Dagmar Schipanski darf nun wie jeder Ausstellungsbesucher durch alle Brillen(stärken) schauen, die der extrem kurzsichtige Philosoph im Laufe seines Lebens trug. "Hier sehen Sie, was Nietzsche vom Engadin gesehen hat, nämlich gar nichts!" Wir betrachten Nietzsches Petroleumkocher, den Ratgeber "Wie ernährt man sich gut und billig?" sowie ein "Diätetisches Koch-Buch mit besonderer Rücksicht auf den Tisch für Magenkranke", als Oettermann von Wagners Rat berichtet, der Philosoph solle doch heiraten, das sei "viel hygienischer". Nietzsche bestand auf einer klugen Frau mit ungemein viel Geld. Im größten Raum stehen lauter geöffnete Reisekoffer. In den Koffern ist das philosophische Hauptwerk, von der "Morgenröthe" bis zum "Ecce homo", entstanden unterwegs, immer irgendwo zwischen Sils Maria, Rapallo und Turin. Oben dann die Bilder der Krankheit, van de Veldes Entwürfe zu einer Nietzsche-Gedenkstätte (mit Stadion!), Georg Kolbes Zarathustra-Skulptur (1931) auf Fotos, Hitler vor der Nietzsche-Büste, ein Mussolini-Telegramm an Nietzsches Schwester... Und hier die drei Totenmasken!, ruft ein Ausstellungsführer, da seien noch Nietzsches Barthaare drin.
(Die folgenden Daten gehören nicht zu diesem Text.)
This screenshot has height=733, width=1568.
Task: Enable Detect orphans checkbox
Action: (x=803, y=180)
Hoffentlich komme keiner auf die Idee, die DNA zu klonen! - Die Umstehenden lachen mit leicht vibrierendem Entsetzen. Haben sie denn vorhin Rüdiger Safranskis Vortrag nicht gehört?

"Um sein Leben denken", hat er ihn genannt. Denken statt zu leben, Leben nur ertragen als gedachtes. Safranski kennt einen ganz anderen Nietzsche als die "SZ". Er weiß von seinem beinahe osmotischen Mitleidenkönnen, seiner Unfähigkeit zu Härte. "Nur um es bei sich aushalten zu können, hat er einer ganzen Kultur den Prozess machen müssen." Eben sind wir dabei, auf höchstem zivilisatorischen Niveau den Rückweg ins Tierreich anzutreten, sagt Safranski. Es sei noch immer das Nietzsche-Problem: Wie können wir verhindern, dass wir nach dem Absterben der Religion nicht zu Bestien der Banalität werden? Nietzsche hat den "Nihilismus" nicht beschworen, er hat ihn beschrieben.
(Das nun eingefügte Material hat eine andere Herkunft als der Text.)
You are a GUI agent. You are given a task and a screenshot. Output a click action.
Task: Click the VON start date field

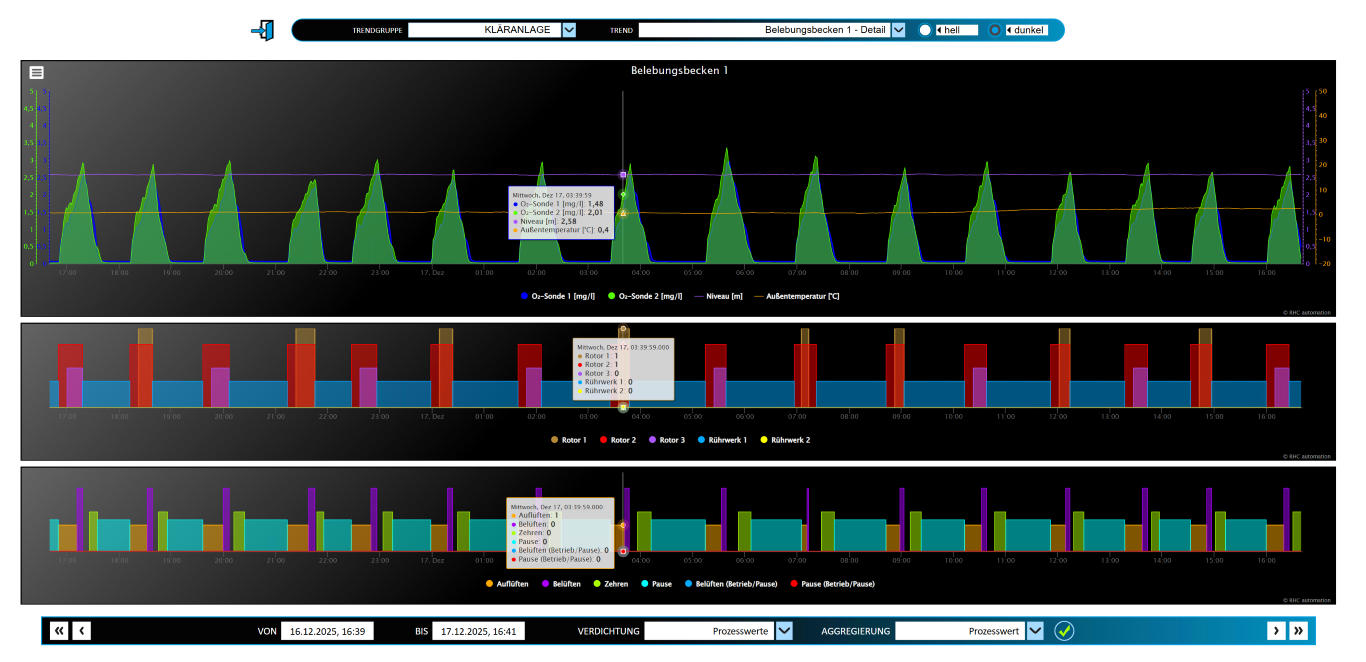(328, 632)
Und der "Wille zur Macht", heißt das nicht auch, Macht über sich selbst gewinnen? Genau wie der "Übermensch" zuerst den sich selbst schaffenden, sich selbst übernehmenden Menschen in einer nicht mehr substanziell zu denkenden Kultur meint.
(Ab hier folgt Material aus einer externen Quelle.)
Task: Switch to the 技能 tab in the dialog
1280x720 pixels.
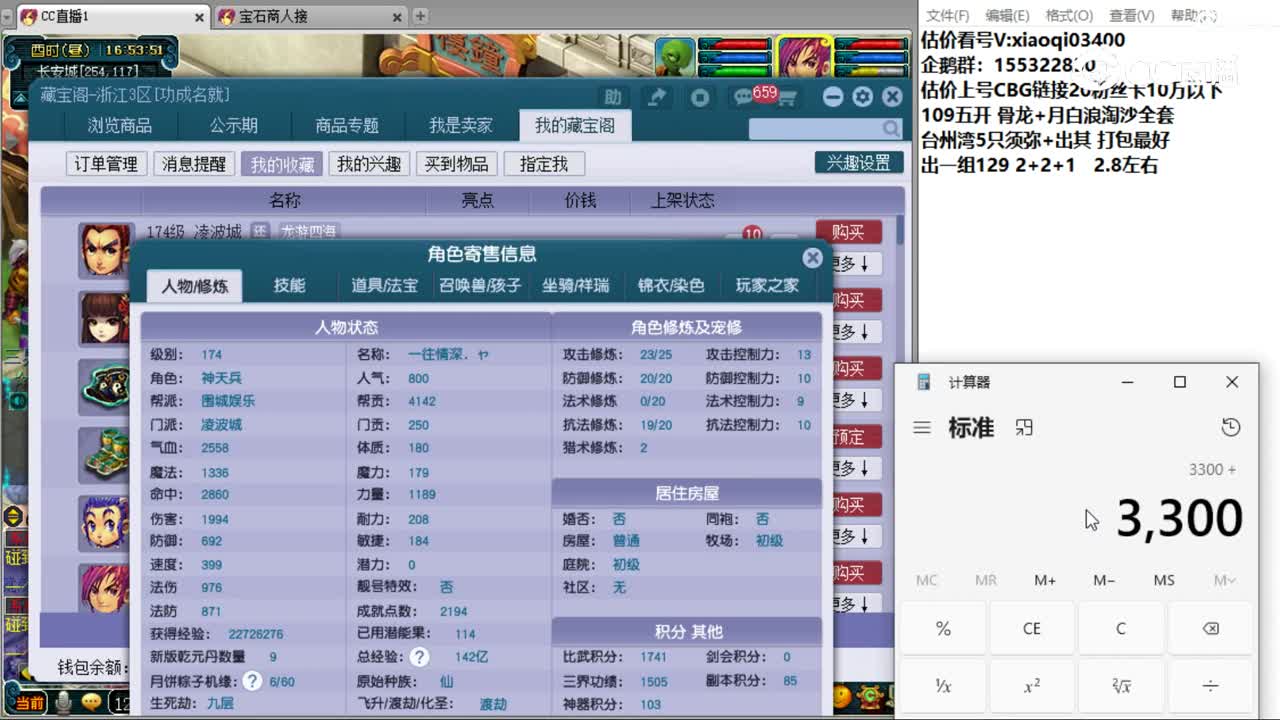Action: pyautogui.click(x=289, y=285)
Im Mai beginnt das "Nietzsche-Kolleg" seine Vorlesungen. Der italienische Philosoph Gianni Vattimo spricht fünf Mal über "Nietzsche und die Philosophie der Zukunft". Auf den Nietzsche-Kaffeetassen im Nietzsche-Shop steht: "Ich bin kein Mensch, ich bin Dynamit!"Weimar, Schiller-Museum, bis 31. Dezember. Katalog "Friedrich Nietzsche. Chronik in Bildern und Texten", 864 Seiten, 48 Mark.